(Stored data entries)

>>

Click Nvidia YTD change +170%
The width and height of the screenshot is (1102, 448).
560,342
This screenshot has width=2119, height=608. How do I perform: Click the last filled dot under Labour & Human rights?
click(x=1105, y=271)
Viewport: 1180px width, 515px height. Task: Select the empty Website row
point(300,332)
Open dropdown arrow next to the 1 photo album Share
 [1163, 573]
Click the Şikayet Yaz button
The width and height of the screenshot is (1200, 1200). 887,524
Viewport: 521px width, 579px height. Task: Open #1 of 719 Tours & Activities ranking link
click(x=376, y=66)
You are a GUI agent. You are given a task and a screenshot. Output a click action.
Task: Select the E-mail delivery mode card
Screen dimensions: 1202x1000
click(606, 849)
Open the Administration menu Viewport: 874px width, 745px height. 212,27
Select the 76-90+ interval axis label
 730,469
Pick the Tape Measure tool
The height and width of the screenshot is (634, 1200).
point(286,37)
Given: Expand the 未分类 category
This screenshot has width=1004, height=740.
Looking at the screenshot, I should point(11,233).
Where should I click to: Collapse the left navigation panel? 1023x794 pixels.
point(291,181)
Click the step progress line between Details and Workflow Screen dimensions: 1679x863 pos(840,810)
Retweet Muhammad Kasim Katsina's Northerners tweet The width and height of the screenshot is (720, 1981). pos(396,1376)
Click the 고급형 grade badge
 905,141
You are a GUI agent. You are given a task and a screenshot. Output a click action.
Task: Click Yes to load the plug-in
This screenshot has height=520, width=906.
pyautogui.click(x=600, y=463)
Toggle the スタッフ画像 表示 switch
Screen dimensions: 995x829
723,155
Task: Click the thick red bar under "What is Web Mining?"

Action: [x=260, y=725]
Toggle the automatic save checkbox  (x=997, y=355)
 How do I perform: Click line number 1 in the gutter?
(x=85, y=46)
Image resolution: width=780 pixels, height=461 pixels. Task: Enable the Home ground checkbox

<<

WHAT IS BEING ASKED: The answer must be the lines from the one containing "Click the Şikayet Yaz button" through the last line of the records, written out exactly; please include nothing more.

RESPONSE TO THIS EXERCISE:
Click the Şikayet Yaz button
The width and height of the screenshot is (1200, 1200). 887,524
Viewport: 521px width, 579px height. Task: Open #1 of 719 Tours & Activities ranking link
click(x=376, y=66)
You are a GUI agent. You are given a task and a screenshot. Output a click action.
Task: Select the E-mail delivery mode card
Screen dimensions: 1202x1000
click(606, 849)
Open the Administration menu Viewport: 874px width, 745px height. 212,27
Select the 76-90+ interval axis label
 730,469
Pick the Tape Measure tool
The height and width of the screenshot is (634, 1200).
point(286,37)
Given: Expand the 未分类 category
This screenshot has width=1004, height=740.
Looking at the screenshot, I should point(11,233).
Where should I click to: Collapse the left navigation panel? 1023x794 pixels.
point(291,181)
Click the step progress line between Details and Workflow Screen dimensions: 1679x863 pos(840,810)
Retweet Muhammad Kasim Katsina's Northerners tweet The width and height of the screenshot is (720, 1981). pos(396,1376)
Click the 고급형 grade badge
 905,141
You are a GUI agent. You are given a task and a screenshot. Output a click action.
Task: Click Yes to load the plug-in
This screenshot has height=520, width=906.
pyautogui.click(x=600, y=463)
Toggle the スタッフ画像 表示 switch
Screen dimensions: 995x829
723,155
Task: Click the thick red bar under "What is Web Mining?"

Action: [x=260, y=725]
Toggle the automatic save checkbox  (x=997, y=355)
 How do I perform: Click line number 1 in the gutter?
(x=85, y=46)
Image resolution: width=780 pixels, height=461 pixels. Task: Enable the Home ground checkbox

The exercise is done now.